Page:
|---|

Although paleocave systems are an important class, they are a complex type of carbonate reservoir. Systems may range from isolated, single, cave passages to coalesced, collapsed-paleocave systems composed of numerous passages and associated deformation. Most major collapsed-paleocave reservoirs, such as the Lower Ordovician Ellenburger reservoirs in West Texas, are associated with large-scale coalesced systems.

Large-cave systems commonly form at composite unconformities in carbonates. The general pattern of cave systems may reflect previously established regional fault, fracture, and bedding-plane patterns. Cave systems begin producing cave-related breccias and fractures early in their history and continue to produce more breccias and fractures with burial (Figure 1). 

The paleocave system and associated pore network evolve with burial (Figure 2). Larger vugs and caverns are more common in the shallower subsurface, and fine interclast pores and crackle- and mosaic-breccia fractures are more common in the deeper subsurface.

A striking feature of these buried, coalesced, collapsed-paleocave systems is the large-scale, intensely brecciated and fractured carbonate bodies that are formed by coalescing of the collapsed-paleocave system (Figure 3). These collapsed-paleocave systems are major aquifers in a background of generally low-porosity carbonate strata.

|---|

Source excerpt:
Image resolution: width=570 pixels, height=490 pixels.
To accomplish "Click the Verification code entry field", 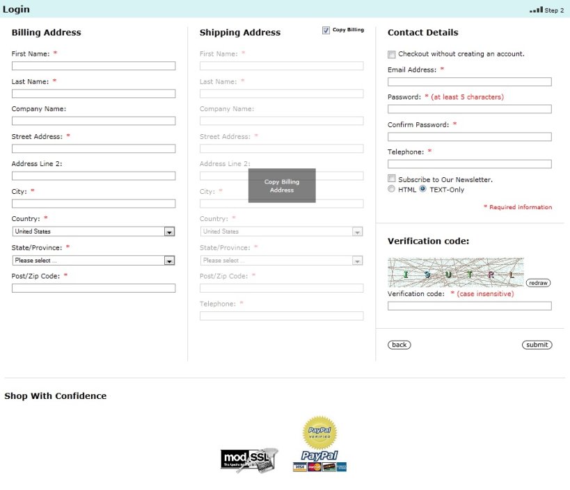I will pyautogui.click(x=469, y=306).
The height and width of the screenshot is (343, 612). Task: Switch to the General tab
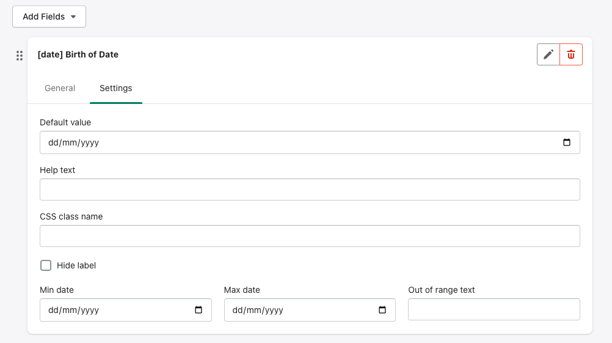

|---|

Directives:
A) In the text on paleocave reservoirs, where do large-cave systems commonly form?
B) Revise the stretch of the paleocave reservoir text from "The paleocave system" through "the deeper subsurface.", putting "cavities" in place of "vugs".
C) Extend the text on paleocave reservoirs, picking up after its final sentence.

Outputs for the tasks:
A) They commonly form at composite unconformities in carbonates.

B)
The paleocave system and associated pore network evolve with burial (Figure 2). Larger cavities and caverns are more common in the shallower subsurface, and fine interclast pores and crackle- and mosaic-breccia fractures are more common in the deeper subsurface.

C)
Above the coalesced, collapsed-paleocave system, several thousand feet of strata can be crackle-brecciated, folded, and faulted (suprastratal deformation; Figure 3). The result is a megasag, which is a response to the collapse and compaction of the paleocave system. These features can be mapped from seismic and wireline-log data. The collapse of cave systems, therefore, affects not only the host-rock strata, but also, in many cases, as much as several thousand feet of overlying strata. The pore network associated with suprastratal deformation might form potential reservoirs under proper trapping and sealing settings.

Figure 1. Evolution of a cave passage with burial. Modified from Loucks (1999).

Figure 2. Evolution of pore types with burial. Modified from Loucks (1999).

Figure 3. Schematic diagram showing stages of development of a coalesced, collapsed-paleocave system. Multiple cave-system development at a composite unconformity may be necessary in order to produce a high density of passages. As the multiple-episode cave system subsides into the deeper subsurface, wall and ceiling rocks adjoining open passages collapse and form breccias that radiate out from the passage and intersect with fractures from other collapsed passages and older breccias within the system. The collapsed-paleocave systems are prime exploration targets. Modified from Loucks (1999).